六角義賢は六角家第十五代当主。後に出家して承禎と号し豊臣秀吉の御伽衆となる。関ヶ原の戦いの2年前に秀吉に先立って78歳の生涯を終えた。家臣団の離反を招いたなど否定的な評価が多くあったが、近年は戦国大名として一定の統治能力を備え、近江の自治制度を整えたなどの点が再評価されている。
有力大名、続々登場
最後に即位した第十五代将軍・足利義昭に拝謁するよう、信長が各地の大名に文を出したシーンが挙げられる。自分の敵をあぶりだすという目的で送られたものだったが、多くの大名が投げ捨てたり焼き捨てたりと、今後の波乱を予感させる演出がなされていた。SNSでは「少年マンガの強敵のチラ見せシーンみたいでワクワクするな」「錚々たるメンツだね。役者さんもすごいわ」と今後の展開に胸を躍らせる視聴者のコメントが集まった。

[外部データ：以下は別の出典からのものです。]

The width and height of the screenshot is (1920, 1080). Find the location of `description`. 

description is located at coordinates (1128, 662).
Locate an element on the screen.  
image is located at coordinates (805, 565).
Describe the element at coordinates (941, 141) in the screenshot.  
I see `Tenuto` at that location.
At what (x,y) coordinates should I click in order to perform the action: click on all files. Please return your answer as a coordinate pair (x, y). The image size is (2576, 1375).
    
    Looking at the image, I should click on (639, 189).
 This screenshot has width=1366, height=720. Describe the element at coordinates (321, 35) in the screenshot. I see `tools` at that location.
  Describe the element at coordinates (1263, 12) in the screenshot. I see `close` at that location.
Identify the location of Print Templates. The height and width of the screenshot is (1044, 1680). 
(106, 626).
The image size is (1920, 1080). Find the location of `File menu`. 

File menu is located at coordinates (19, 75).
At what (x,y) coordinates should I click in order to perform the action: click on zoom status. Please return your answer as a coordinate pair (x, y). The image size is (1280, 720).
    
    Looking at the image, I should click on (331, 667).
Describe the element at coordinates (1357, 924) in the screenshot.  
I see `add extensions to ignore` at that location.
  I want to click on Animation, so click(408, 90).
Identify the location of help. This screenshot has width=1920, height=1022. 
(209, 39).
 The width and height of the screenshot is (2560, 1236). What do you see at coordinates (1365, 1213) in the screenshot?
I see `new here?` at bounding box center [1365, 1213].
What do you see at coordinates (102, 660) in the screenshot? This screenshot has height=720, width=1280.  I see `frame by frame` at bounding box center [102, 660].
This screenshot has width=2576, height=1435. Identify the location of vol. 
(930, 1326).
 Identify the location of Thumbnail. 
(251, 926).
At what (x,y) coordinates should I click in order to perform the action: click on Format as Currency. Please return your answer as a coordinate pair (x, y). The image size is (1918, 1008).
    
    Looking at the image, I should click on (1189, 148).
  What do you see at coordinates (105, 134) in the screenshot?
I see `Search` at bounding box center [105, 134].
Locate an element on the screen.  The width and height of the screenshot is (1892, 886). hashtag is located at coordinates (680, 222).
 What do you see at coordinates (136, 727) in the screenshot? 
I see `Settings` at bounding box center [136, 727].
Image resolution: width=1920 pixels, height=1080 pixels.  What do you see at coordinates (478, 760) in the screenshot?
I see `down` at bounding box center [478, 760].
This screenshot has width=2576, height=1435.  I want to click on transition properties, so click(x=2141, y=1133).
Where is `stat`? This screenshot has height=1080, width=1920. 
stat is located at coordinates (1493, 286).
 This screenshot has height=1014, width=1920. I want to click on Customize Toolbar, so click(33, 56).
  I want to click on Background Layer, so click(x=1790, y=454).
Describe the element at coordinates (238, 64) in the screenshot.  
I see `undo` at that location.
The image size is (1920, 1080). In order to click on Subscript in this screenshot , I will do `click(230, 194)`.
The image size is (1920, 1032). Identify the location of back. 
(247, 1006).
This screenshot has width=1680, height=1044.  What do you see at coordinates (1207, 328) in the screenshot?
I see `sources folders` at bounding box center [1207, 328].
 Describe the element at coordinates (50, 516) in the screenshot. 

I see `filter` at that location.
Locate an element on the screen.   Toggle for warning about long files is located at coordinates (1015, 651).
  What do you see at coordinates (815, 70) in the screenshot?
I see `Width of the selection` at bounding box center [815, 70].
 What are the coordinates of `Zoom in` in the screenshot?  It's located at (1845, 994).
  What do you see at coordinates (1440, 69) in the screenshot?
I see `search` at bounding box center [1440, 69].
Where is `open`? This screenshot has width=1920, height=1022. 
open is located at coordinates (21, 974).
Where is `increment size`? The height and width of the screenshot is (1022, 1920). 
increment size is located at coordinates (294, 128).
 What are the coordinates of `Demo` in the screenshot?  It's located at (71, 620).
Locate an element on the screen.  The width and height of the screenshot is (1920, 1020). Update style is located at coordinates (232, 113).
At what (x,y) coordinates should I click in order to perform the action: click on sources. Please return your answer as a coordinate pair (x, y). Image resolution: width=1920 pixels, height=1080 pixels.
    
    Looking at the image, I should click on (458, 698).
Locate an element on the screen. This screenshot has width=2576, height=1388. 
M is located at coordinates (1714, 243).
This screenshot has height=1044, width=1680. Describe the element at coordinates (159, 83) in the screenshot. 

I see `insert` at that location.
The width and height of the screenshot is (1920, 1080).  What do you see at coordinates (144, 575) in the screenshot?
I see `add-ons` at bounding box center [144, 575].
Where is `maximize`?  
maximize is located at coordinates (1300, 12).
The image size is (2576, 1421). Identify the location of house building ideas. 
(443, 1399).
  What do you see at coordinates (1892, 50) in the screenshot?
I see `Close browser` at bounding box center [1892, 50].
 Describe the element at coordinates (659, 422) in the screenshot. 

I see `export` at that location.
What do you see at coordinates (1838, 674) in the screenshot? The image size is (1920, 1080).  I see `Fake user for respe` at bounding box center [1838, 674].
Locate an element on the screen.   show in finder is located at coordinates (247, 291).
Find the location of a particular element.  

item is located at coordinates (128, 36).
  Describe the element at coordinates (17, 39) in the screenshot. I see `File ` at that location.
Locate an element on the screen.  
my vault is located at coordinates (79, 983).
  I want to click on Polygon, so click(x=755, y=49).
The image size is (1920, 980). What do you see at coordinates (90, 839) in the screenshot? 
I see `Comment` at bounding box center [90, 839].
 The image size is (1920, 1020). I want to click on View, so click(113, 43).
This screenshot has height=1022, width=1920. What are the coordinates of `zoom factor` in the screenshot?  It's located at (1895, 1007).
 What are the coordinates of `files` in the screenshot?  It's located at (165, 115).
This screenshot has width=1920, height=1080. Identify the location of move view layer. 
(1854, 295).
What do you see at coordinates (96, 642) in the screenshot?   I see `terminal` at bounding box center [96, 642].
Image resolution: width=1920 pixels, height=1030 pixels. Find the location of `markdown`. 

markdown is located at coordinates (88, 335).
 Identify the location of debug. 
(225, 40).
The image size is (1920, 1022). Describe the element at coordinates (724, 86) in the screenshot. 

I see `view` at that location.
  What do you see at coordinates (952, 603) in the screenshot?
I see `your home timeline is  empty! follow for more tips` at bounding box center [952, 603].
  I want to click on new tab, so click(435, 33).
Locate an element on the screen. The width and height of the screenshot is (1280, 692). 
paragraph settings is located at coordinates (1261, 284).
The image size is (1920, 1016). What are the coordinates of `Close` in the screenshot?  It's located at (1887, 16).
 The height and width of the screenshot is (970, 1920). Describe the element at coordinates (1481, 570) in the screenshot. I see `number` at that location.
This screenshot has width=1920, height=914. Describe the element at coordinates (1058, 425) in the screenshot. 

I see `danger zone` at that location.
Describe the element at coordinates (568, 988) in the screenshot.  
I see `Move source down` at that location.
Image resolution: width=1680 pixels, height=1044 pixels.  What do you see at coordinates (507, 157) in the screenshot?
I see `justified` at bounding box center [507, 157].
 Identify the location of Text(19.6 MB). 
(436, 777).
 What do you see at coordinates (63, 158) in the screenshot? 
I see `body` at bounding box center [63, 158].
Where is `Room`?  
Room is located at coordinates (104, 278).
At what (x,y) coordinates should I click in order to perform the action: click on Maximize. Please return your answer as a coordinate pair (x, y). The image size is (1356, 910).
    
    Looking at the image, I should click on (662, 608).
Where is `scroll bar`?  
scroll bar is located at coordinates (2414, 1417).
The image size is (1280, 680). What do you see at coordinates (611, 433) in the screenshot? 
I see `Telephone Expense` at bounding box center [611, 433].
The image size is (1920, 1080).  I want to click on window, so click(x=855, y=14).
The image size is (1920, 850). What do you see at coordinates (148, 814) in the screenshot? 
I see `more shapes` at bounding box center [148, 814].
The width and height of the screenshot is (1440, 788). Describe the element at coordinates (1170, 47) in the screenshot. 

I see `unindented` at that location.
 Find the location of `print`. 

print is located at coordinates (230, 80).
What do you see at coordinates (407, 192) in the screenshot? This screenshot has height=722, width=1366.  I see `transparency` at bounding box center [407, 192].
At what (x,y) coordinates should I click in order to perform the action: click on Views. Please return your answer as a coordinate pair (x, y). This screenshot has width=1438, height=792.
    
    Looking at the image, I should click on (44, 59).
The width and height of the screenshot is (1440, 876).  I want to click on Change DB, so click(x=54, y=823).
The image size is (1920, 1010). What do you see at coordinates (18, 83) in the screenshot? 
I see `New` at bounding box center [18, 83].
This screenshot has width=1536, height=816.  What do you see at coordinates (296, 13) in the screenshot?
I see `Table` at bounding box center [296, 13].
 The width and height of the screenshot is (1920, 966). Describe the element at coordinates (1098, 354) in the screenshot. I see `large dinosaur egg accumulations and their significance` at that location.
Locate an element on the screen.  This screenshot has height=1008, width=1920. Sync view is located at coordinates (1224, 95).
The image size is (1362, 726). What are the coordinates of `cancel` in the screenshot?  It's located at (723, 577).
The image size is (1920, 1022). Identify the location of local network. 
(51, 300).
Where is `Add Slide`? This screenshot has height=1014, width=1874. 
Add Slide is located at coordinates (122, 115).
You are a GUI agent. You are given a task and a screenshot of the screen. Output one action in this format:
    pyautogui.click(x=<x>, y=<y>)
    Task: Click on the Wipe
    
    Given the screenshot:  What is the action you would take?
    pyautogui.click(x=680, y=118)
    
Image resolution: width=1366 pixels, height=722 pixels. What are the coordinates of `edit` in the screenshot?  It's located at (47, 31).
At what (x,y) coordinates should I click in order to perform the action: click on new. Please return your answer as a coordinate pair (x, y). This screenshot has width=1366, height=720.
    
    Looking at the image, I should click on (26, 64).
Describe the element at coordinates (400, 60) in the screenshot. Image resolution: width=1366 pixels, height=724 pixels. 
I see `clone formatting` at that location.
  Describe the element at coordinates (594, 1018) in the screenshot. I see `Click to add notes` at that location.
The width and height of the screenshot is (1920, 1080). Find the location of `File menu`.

1996年の大河ドラマ『秀吉』では、今作で松永久秀を演じる竹中直人が豊臣秀吉を、武田信玄を演じる高嶋政伸が豊臣秀長をそれぞれ演じていた。また、武田信玄の宿命のライバル・上杉輝虎(工藤潤矢)は2009年『天地人』で阿部寛が演じて以来、17年ぶりの登場になる。
きょう22日に放送される第11話「本圀寺の変」では、小一郎と藤吉郎(池松壮亮)が織田信長から新たな命令を受け、堺へ向かう。また、小谷城では距離を縮めていく市と浅井長政の姿が。一方、第十五代将軍・足利義昭のいる本圀寺に三好三人衆が襲いかかる。